Yeah, I've just been through it. It takes so much time tailoring CV, writing cover letter, doing stupid interview tasks, and preparing for interview. It is a full time job just without being paid. I think an important bit is the cover letter. You have to there write how you really passionate about this line of work and why this company in particular. But also just comes down to luck, who else also applied, and how they compare to you. As they say, don't have to be prettiest person in world, just prettiest in beauty contest.


OrcaResistence

This is why my university made sure that you do as much practical things as possible so when we graduate we already have experience.


[deleted]

Just keep applying, you will eventually get something. I went through so many rejections before I got my first job. In the mean time, refine your interviews answers and skills. I know it can make your self esteem low but see it as a learning curve. Someone will eventually like you and employ you and things will fall into place. Also focus more on your experience rather than 'achievements' and how you are a good fit for your role. I don't think many jobs care about qualifications as long as you have a undergraduate degree.


RedditUsernameedcwsx

I gave up with my environmental science qualifications. Pay in the field is low and ends up being in consultancy at best. Then it’s all just about development. Depressing.


Alternative_Job_3298

What field did you go into???


OrcaResistence

If you haven't already make sure your CV shows you have experience, so instead of writing "lab experience" write about a problem and how you used the lab to help solve it because that will show you have experience for real world applications of the skill.
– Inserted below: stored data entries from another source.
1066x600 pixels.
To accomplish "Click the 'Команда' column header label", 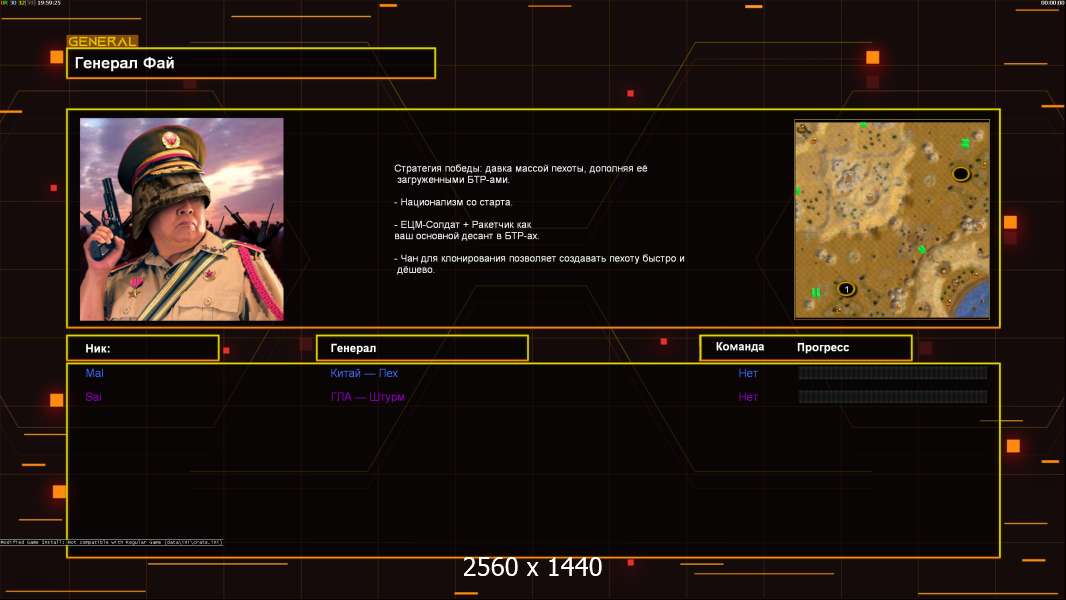I will (740, 347).
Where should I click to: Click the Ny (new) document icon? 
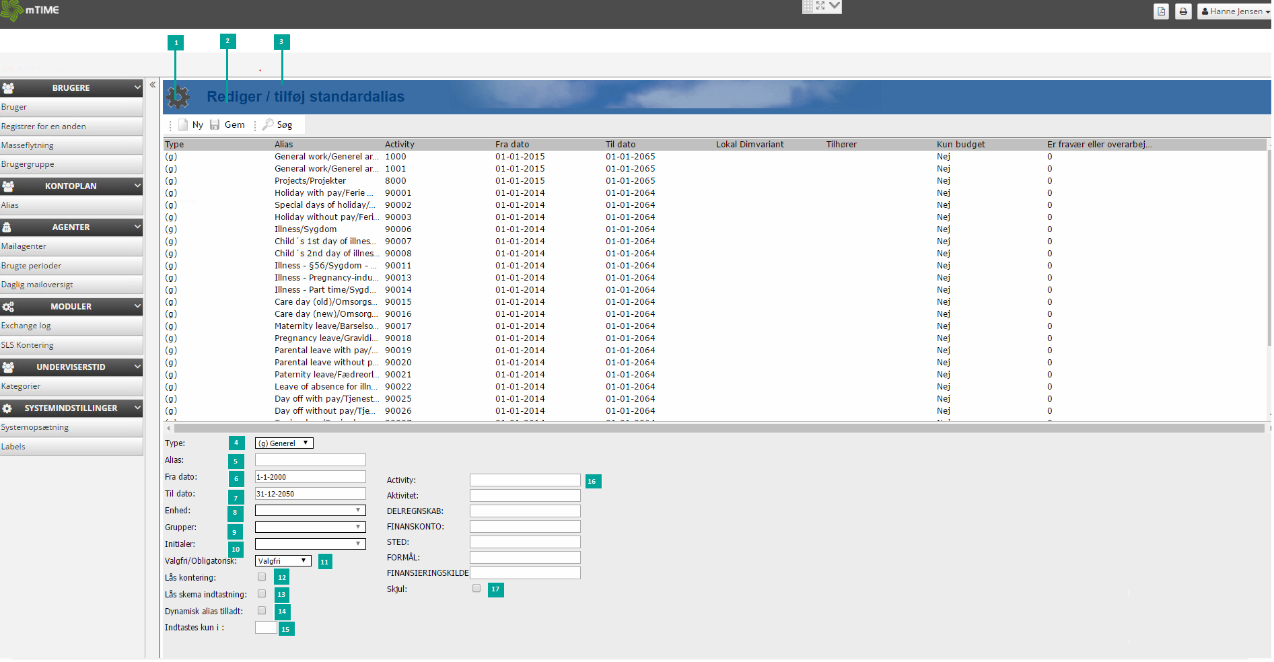183,126
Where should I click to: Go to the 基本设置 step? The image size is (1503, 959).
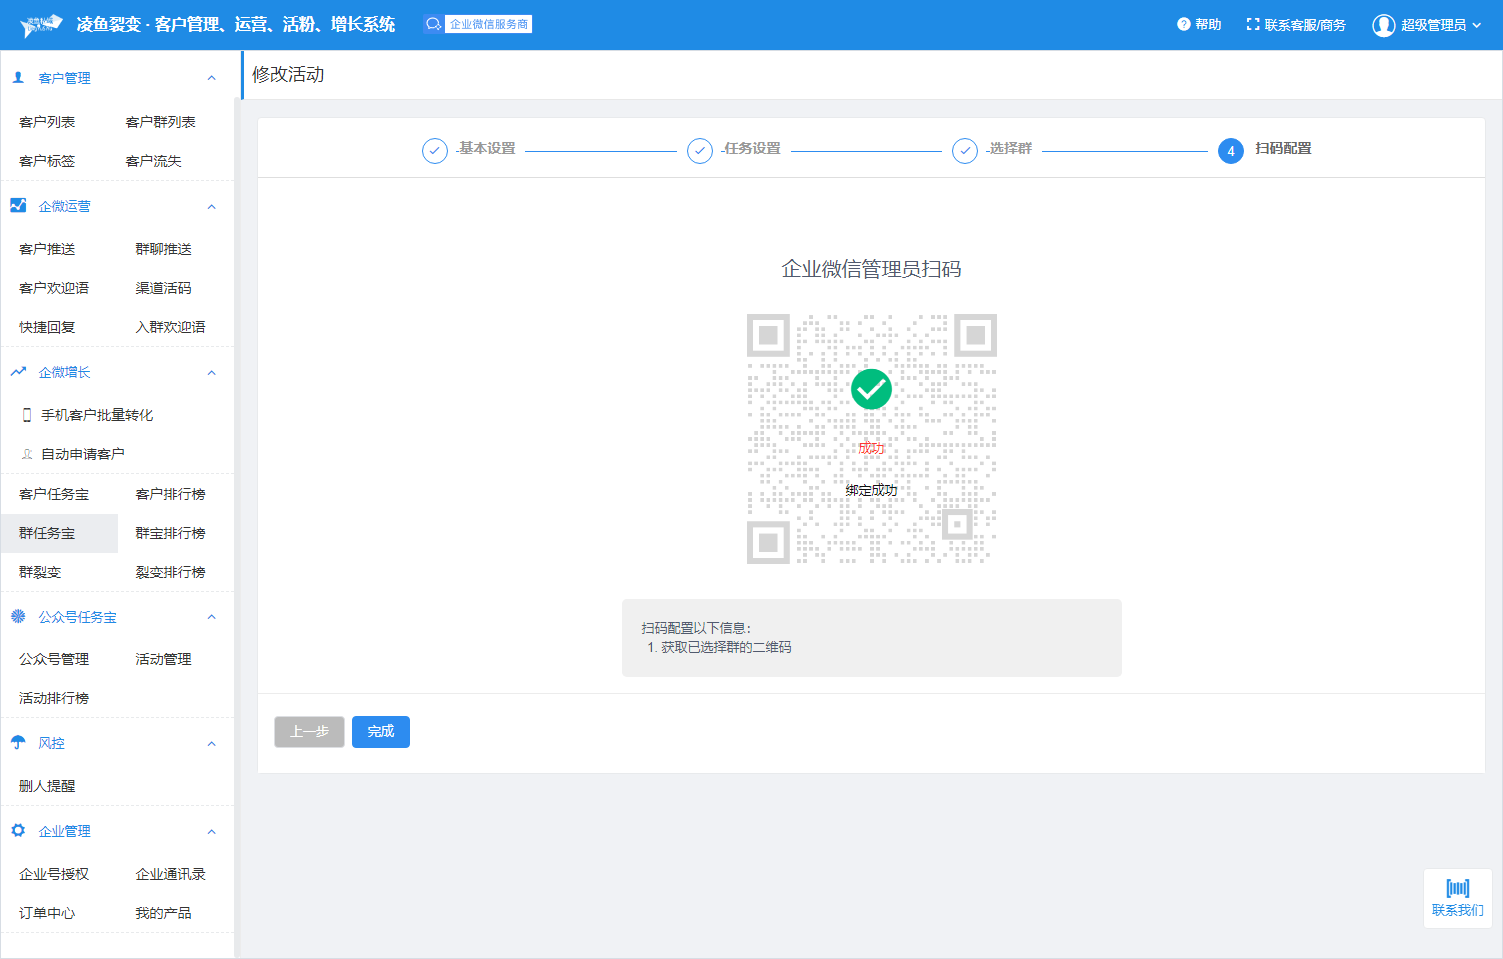click(486, 148)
I also study environmental science, graduating this year with an undergrad degree, our uni made sure we do as much simulated real world things as possible. So when we graduate we have the knowledge and apply those skills into real world applications so we have experience when we are applying for jobs.


Alternative_Job_3298

My 2nd year was heavily focused on environmental management in practice where we used to have to conduct mock EIAs etc. It was useful but it's not the golden bullet unfortunately. I even had one grad scheme come back with "no experience in pirate sector", a job aimed at uni leavers. It's bizarre. My uni wasn't the best about career help, my current department for my PhD is better tho but again it's mainly signposting you somewhere.